Records excerpted from a collection
>> Start

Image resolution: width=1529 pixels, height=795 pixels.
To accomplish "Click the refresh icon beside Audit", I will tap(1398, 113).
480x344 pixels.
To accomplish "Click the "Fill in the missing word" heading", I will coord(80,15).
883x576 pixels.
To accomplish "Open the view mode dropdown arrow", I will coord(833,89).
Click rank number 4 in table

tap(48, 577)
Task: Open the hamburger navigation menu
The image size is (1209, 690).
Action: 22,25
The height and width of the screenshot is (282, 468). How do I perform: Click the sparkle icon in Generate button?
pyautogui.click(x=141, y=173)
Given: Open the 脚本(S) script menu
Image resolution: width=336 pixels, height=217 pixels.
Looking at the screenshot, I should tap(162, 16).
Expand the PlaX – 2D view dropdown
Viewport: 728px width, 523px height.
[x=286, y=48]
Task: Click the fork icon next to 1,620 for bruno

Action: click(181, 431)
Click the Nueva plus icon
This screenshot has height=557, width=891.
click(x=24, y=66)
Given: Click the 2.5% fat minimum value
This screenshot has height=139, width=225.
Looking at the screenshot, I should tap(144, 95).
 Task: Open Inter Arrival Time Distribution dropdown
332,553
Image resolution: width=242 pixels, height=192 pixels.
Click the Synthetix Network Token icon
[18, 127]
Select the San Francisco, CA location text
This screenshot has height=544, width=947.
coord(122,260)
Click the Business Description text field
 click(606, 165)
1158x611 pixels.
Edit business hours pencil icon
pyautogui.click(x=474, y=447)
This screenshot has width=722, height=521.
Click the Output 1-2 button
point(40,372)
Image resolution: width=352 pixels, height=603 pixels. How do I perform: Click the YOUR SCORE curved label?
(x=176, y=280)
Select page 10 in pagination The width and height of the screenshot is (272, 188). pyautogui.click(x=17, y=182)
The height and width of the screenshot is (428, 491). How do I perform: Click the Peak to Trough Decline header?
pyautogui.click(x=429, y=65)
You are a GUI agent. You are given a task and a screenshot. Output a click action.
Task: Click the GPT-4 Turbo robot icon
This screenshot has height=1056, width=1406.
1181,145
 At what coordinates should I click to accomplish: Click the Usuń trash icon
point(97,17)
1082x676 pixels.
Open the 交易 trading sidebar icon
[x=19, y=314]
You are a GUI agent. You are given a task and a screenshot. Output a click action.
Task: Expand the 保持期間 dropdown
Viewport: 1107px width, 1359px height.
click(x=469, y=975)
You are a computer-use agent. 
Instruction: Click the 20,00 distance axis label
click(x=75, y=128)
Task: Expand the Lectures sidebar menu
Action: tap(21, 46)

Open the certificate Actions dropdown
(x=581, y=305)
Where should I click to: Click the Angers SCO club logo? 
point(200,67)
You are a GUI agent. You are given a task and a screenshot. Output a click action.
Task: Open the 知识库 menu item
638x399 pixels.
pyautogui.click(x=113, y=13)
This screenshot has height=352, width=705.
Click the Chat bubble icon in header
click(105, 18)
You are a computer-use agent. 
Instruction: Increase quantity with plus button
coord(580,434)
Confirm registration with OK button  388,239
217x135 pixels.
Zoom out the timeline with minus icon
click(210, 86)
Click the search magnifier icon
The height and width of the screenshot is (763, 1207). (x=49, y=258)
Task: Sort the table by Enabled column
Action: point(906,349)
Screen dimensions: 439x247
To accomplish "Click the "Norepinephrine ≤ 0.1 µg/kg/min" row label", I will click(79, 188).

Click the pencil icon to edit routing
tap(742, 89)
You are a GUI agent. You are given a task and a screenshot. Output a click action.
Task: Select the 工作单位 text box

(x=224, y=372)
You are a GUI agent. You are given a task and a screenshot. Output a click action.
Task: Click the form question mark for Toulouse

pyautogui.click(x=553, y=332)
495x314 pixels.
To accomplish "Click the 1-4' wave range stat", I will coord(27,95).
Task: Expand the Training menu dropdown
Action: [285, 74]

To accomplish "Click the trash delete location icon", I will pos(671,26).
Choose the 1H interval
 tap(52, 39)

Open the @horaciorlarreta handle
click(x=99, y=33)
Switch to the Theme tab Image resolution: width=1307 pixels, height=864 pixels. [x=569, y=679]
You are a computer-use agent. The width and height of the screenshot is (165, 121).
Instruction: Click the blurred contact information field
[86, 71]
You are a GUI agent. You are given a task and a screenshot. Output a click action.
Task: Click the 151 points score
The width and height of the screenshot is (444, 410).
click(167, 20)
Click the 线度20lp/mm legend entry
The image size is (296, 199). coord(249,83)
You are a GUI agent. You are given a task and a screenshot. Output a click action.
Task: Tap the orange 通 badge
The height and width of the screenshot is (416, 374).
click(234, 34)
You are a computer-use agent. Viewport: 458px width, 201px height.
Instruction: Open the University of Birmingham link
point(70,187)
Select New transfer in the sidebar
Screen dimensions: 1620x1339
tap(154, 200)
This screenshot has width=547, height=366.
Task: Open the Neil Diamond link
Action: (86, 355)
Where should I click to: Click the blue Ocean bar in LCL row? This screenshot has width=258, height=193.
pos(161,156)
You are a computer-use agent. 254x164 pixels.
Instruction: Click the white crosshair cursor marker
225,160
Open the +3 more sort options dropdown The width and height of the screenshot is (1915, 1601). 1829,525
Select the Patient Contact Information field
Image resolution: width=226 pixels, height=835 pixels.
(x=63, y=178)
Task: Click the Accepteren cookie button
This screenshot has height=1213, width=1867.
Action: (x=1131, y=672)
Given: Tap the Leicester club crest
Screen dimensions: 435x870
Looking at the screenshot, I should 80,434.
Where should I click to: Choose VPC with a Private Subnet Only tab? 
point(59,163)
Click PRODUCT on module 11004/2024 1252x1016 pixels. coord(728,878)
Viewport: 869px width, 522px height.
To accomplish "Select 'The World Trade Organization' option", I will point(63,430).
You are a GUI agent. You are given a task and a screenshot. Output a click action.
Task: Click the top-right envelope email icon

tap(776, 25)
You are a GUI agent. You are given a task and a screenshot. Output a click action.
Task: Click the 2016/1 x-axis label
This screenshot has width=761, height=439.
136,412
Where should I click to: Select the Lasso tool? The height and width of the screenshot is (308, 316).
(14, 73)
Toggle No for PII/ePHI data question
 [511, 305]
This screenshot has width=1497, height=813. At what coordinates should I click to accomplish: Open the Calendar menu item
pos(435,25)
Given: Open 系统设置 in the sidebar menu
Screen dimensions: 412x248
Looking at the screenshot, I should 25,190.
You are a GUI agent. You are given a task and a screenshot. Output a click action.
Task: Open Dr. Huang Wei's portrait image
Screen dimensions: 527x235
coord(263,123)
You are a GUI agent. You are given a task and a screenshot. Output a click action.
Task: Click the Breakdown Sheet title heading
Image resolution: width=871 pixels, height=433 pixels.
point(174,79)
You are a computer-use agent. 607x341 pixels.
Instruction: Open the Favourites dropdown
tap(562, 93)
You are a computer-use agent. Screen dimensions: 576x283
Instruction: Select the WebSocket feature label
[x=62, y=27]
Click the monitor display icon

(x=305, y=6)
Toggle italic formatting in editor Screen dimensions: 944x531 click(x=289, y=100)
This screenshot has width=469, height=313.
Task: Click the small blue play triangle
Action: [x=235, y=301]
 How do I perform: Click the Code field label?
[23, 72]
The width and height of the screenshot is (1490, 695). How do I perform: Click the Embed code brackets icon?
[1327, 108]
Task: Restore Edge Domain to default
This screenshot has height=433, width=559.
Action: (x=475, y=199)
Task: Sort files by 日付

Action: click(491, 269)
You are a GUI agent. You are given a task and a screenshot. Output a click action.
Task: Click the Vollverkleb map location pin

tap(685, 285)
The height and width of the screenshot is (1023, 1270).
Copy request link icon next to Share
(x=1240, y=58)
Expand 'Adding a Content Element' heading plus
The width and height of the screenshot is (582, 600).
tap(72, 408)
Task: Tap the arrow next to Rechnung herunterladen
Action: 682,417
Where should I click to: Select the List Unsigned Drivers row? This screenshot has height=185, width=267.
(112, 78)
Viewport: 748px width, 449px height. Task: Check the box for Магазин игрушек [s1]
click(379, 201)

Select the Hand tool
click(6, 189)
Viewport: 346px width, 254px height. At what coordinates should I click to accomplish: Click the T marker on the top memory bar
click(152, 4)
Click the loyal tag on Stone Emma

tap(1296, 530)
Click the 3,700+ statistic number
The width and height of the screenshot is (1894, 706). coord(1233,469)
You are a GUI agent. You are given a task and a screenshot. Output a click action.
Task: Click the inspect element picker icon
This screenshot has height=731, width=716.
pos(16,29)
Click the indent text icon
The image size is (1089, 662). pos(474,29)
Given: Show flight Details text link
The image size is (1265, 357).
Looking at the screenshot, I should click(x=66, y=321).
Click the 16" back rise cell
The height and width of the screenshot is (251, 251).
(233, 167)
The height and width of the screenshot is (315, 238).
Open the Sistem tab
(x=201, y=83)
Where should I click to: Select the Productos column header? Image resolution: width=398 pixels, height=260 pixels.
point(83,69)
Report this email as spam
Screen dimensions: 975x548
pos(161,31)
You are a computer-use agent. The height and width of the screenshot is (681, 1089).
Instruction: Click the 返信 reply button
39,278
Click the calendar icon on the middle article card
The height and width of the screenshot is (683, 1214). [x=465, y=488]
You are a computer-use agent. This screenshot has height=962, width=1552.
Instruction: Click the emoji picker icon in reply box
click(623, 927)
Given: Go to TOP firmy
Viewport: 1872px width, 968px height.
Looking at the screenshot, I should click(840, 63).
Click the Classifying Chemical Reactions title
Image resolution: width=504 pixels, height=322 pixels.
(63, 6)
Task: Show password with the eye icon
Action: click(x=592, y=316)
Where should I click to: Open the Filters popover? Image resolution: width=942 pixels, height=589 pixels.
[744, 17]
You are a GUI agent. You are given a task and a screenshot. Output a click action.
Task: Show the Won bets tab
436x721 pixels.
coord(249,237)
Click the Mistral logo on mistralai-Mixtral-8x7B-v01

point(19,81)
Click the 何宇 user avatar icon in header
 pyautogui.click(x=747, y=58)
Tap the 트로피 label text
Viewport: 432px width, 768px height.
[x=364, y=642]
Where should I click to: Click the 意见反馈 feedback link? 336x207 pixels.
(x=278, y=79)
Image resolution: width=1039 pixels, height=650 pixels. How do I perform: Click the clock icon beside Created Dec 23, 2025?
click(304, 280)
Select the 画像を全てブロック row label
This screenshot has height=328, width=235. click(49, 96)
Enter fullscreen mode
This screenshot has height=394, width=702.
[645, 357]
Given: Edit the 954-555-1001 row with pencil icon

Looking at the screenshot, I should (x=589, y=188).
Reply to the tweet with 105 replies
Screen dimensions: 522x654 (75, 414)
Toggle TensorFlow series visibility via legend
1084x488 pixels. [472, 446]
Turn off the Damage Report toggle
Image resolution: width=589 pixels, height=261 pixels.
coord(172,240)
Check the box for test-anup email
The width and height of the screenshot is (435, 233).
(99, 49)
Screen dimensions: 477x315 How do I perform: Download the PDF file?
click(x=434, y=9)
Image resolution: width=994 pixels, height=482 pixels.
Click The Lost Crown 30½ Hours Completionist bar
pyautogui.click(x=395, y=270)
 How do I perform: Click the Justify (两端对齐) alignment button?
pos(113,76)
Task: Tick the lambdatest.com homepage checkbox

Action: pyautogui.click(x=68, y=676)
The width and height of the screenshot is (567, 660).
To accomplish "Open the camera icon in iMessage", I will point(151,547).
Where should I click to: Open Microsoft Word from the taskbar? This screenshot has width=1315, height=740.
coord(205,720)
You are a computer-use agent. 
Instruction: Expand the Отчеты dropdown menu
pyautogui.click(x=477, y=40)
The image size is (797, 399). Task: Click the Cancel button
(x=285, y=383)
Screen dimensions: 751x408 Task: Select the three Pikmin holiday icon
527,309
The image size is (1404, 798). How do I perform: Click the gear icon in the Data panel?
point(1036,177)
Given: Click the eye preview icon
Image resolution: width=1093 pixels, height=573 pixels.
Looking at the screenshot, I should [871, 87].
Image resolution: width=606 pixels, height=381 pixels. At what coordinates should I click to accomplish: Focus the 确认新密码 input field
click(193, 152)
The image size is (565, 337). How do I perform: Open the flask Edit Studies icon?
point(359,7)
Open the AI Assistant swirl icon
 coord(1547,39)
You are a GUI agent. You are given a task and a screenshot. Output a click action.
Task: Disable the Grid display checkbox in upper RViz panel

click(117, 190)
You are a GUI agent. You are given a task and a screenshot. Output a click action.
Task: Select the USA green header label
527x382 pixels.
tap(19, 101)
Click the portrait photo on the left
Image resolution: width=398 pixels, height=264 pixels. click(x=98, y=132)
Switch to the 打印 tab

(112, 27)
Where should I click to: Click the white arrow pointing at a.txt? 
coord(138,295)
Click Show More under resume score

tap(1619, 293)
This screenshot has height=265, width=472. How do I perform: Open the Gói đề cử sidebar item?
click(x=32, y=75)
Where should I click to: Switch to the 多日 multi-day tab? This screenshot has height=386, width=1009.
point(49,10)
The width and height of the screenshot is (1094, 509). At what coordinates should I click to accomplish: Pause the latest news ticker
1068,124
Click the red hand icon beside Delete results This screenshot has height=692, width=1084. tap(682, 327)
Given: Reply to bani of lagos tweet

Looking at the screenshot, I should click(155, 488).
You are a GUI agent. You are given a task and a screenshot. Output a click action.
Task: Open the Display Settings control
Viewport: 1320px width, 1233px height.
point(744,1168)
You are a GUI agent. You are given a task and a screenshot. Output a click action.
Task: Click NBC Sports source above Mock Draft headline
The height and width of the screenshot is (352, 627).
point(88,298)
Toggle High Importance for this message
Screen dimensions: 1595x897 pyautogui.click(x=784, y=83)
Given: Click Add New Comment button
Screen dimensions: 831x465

>> End

### [Task description]
Update the lines between the ones holding "Click the portrait photo on the left" and "tap(1619, 293)", inclusive, so that "white" becomes "black" and nothing else changes.

### [Solution]
Click the portrait photo on the left
Image resolution: width=398 pixels, height=264 pixels. click(x=98, y=132)
Switch to the 打印 tab

(112, 27)
Where should I click to: Click the black arrow pointing at a.txt? 
coord(138,295)
Click Show More under resume score

tap(1619, 293)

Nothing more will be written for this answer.